Nyquest v3.1.1: Open-Source Token Compression Proxy Achieves 15–75% LLM Cost Savings
Key Takeaways
- ▸Nyquest v3.1.1 achieves 15–75% token reduction through 350+ rules plus semantic LLM compression, enabling significant cost savings across major LLM providers
- ▸The semantic stage compresses system prompts by 56% and conversation history by 75%, with total latency of 200–350ms on GPU hardware
- ▸Production benchmarks show 1,408 req/s throughput, minimal memory footprint (71.4 MB), and compatibility with OpenAI-compatible endpoints via SSE streaming
Summary
Nyquest, an open-source token compression proxy written in Rust, has released v3.1.1 with significant improvements to its semantic compression capabilities. The tool reduces LLM token usage by 15–75% through a combination of 350+ compiled regex rules and local LLM semantic condensation using Qwen 2.5 1.5B, without sacrificing semantic meaning. The proxy operates as a drop-in middleware compatible with major LLM providers including Anthropic, OpenAI, Gemini, xAI, and OpenRouter.

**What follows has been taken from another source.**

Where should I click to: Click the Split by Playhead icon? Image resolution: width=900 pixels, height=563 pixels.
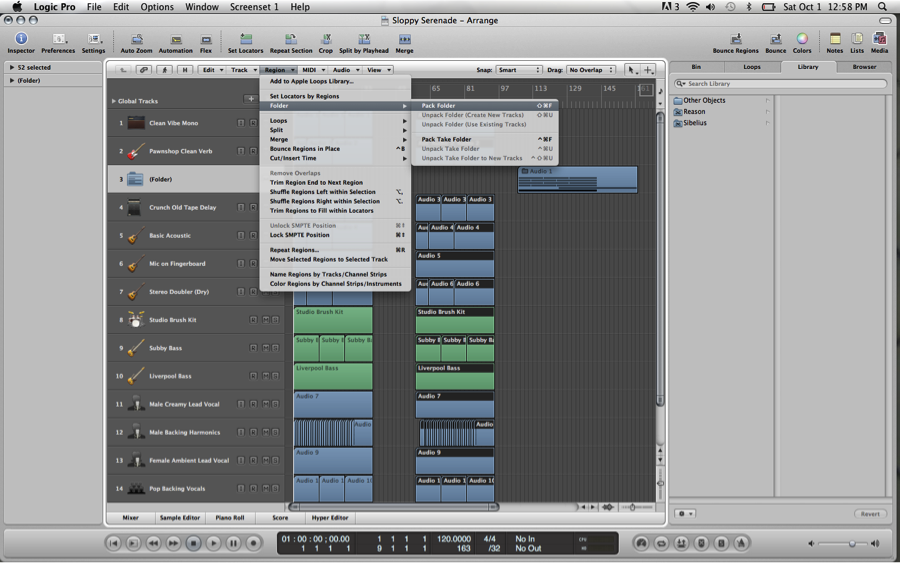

The latest version introduces a local semantic LLM stage that compresses system prompts by 56% and conversation history by 75% on top of the existing rule-based engine. Production benchmarks demonstrate 1,408 req/s concurrent throughput with minimal resource overhead (71.4 MB RSS), and a one-shot installer enables deployment across three hardware tiers. Real-world testing shows cost savings ranging from $4.60 to $276 monthly for common LLM models at scale (100M tokens/month), with aggregate compression of 26.9% on natural prompts and up to 76.1% on individual requests.
- Three-tier hardware support ranges from rule-only compression (Tier 1) to GPU-accelerated semantic compression (Tier 2), making the tool accessible across different infrastructure profiles
- At scale (100M tokens/month), monthly savings reach $276 for Claude Opus and $80.70 for Grok 3 at compression level 1.0
Editorial Opinion
Nyquest addresses a critical pain point in LLM cost management—the tension between token efficiency and semantic fidelity. By combining lightweight rule-based compression with local semantic refinement via a small language model, the project demonstrates a pragmatic approach to reducing API costs without relying on external dependencies or sacrificing quality. The impressive production metrics (1.4k req/s, minimal memory overhead) and broad provider compatibility make this a potentially valuable tool for organizations with significant LLM token consumption.